Bölüm Yirmi Altı

Start from the beginning
                                    

Kelly tutuşunu sıkılaştırdığında onu yanıma çekip kollarımı beline doladım ve '' Az kaldı,'' diye bağırdım.

Işık patlamalarını gördüğümde neredeyse apartmanın girişine varmıştık. O ışıkla birlikte çığlıklar etrafa yayıldı, kaos aniden her yeri sardı ve insanlar sağa sola doğru koşmaya başladı. İnsanların neyden korkuyla kaçtığını görmek için arkama baktım. Gökyüzü yine alev toplarıyla kaplıydı ama bu seferkiler çok yakındı. O kadar ki ilk alev topu birkaç saniye sonra bizden metrelerce öteye düştüğünde kaçmaya fırsat bulamadık. Zeminle buluştuğu an etrafa yaydığı güç bize çarptı ve yere savrulup sert betona sırt üstü düştük. Kulaklarım uğuldadı, keskin acı sırtımın her yanını kaplarken acı dolu çığlığım diğer çığlıkların arasına karıştı.

Nefes nefese gözlerimi açıp yakınımıza düşen şeye baktım korkuyla. Alev topuna benzettiğim şey lavdan yapılmış devasa bir kayaydı ve daha fazlası geliyordu. Kısa süre içinde aralarında sadece birkaç metrelik boşluk bırakarak tüm sokağı kapladılar. Şok bedenimi sararken kalkıp kaçmak aklımdan bile geçmedi. Orada, yarı yatar pozisyonda kalırken yakınımıza düşen lavla kaplı büyük kayaların yağmurun altında erimesini ve asfalta bir zift gibi yayılmasını izledim. Yayılma gelişigüzel değildi, saniyeler içinde düşen her bir kaya asfaltta geniş, katranımsın çemberler oluşmuştu.

Anlayış bedenime çarptığında hızla ayağa kalkıp hala yerde acıyla kıvranan Kelly'e doğru koştum ve onu yerden kaldırıp apartmana sokmaya çalıştım. İnsanlar bize çarpıp yere düşmemize neden oldu ama pes etmedim ve yeniden kalkıp sonunda Kelly'le birlikte apartmanın önündeki birkaç merdiveni hızla tırmandık. Kapıyı açıp içeri girerken korkunç bir kükreyiş etrafı sardı, arkama baktım dehşetle. Yağmur hala şiddetliydi ama katranlı çemberlerin dalgalandığını görebiliyordum.

Sonra ilk canavar pençesini yere yayılmış katrandan uzatıp dışarı çıkardı.

Daha fazlasını görmeyi beklemeden apartmana girip hızla merdivenleri tırmanmaya başladık.

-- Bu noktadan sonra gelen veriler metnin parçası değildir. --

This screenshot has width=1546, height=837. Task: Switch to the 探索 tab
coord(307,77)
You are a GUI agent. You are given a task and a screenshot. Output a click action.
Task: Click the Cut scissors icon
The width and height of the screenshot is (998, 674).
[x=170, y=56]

Kelly şiddetle ağlıyor, vücudu delice titriyordu. Merdivenleri tırmanmak hiç olmadığı kadar zordu, özellikle daha çok kükreyiş yeryüzünü kaplarken ve ona insanların acı dolu çığlıkları eşlik ederken. Apartmanın kapısı kırılıp kükreyiş merdivenleri kapladığında kalbim atmayı bıraktı. Kelly ve ben yerimizde donduk ama alttan gelen çığlıklar yeniden hareket etmemiz gerektiğini bize hatırlattığında daha hızlı tırmanmaya başladık. Kaçmamızın işe yarayıp yaramayacağını bilmiyordum ama başka ne yapabilirdik? Gidecek yerimiz yoktu, sığınacağımız tek bir yer vardı o da evlerimizdi.

Evimize son bir kat kala Bayan Moan'la karşılaştık. Altmış yaşlarında olan kadın korkuyla merdiven boşluğundan bakarken dudakları duayla kıpırdanıyor, gözleri yaşlarla ıslanıyordu. Üst kata çıkan merdivenlere giderken yanından geçtik. O sırada '' Bayan Moan, lütfen içeri girin ve kapıyı kimseye açmayın,'' dedim hızla.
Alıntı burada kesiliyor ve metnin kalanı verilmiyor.